Y entonces se nos acercó el sujeto del uniforme ceniciento, vivo, imposiblemente vivo, y nos empujó hacia atrás mientras nosotros seguíamos inundando las almenas. Todos los vigías se habían marchado, huyendo junto a los arqueros, pero Ravenna se encargó de todos los que seguían con vida en el patio.
Empecé a andar tambaleándome en dirección al agujero de la muralla y Sagantha me ayudó a saltar las piedras. Entonces distinguí una silueta blanca y roja corriendo con un bastón de combate, que no sabía usar con destreza. Detrás de nosotros, algunos del variopinto grupo de supervivientes del Consejo sacaron ballestas y empezaron a disparar contra el parapeto.
―¡Cathan! ―gritó Sarhaddon, intentando hacerse oír por encima del barullo. Su túnica parecía ahora de un rojo arenoso debido al polvo que le había caído encima―. ¡No te marches! ¡Debes matar a Midian!
Era una declaración tan sorprendente que no pude dejar de detenerme.

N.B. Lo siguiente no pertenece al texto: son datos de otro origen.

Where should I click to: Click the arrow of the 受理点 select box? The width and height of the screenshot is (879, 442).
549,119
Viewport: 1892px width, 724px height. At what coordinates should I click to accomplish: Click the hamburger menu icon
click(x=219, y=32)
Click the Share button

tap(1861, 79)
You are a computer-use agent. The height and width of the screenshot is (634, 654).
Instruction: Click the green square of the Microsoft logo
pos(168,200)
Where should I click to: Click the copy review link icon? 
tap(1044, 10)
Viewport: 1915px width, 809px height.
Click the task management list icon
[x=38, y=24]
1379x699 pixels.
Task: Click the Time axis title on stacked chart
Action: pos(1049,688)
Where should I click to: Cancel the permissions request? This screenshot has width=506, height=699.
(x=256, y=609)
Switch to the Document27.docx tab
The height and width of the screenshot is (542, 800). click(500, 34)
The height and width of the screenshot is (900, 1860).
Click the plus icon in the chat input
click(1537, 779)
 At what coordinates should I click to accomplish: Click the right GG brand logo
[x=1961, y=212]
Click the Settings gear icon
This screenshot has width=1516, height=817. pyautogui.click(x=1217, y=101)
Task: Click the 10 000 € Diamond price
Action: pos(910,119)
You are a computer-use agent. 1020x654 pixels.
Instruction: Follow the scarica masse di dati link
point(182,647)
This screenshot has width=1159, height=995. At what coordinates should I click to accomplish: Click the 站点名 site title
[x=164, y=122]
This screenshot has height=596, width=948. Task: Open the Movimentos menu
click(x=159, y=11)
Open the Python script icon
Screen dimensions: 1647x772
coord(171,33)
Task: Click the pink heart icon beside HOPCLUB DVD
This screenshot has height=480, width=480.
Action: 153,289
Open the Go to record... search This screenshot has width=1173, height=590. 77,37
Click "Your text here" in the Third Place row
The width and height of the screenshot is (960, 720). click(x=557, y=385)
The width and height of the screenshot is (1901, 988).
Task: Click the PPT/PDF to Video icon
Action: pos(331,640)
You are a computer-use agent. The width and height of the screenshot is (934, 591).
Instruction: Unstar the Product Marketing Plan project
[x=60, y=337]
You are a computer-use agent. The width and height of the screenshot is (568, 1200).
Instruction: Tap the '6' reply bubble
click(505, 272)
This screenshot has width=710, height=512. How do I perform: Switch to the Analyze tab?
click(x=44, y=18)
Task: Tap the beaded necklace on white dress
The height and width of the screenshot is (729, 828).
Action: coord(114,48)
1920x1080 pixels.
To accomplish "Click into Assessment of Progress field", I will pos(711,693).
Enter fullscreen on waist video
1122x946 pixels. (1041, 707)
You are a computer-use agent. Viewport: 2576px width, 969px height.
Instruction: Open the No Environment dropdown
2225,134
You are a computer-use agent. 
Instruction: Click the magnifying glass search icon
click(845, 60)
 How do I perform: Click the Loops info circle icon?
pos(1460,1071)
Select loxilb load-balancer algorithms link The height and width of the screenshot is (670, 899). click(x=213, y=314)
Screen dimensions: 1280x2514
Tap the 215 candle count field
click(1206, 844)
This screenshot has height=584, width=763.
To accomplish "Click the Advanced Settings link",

―¡Quiere que nos paremos! ―aulló Palatina, pero por una vez mantuve la entereza y recordé al hombre que había corrido por la columnata.
―Sagantha, ¿fueron tus hombres los que hicieron estallar el muro?
―¿Qué? Ah, no. Nosotros intentábamos escapar por aquella calle lateral y oímos que se derrumbaba. Todavía tenemos una oportunidad, pero aquí estamos demasiado expuestos.
―Yo ordené echar abajo la muralla ―anunció Sarhaddon, ahora más cerca. Ravenna estaba aún en las almenas, pero yo sabía que Tanais y sus tropas no podían estar lejos, y yo no podía huir atravesando toda la ciudad. Y sin embargo... algunos miembros del Consejo tenían cargas de explosivos, según comprobé cuando un proyectil echó abajo parte de la columnata interior, en el extremo opuesto.
―¿Por qué? ―grité. Dos tropas del Consejo empezaban a marchar hacia Sarhaddon con las espadas en alto.
―Midian pensaba destruir el Archipiélago y eso habría acabado también con el Dominio. Yo lo sabía e intenté salvaros, pero él no me escuchó y ordenó que os ejecutasen. Hice estallar la muralla para daros una oportunidad de matarlo. Aún estáis atrapados en la ciudad.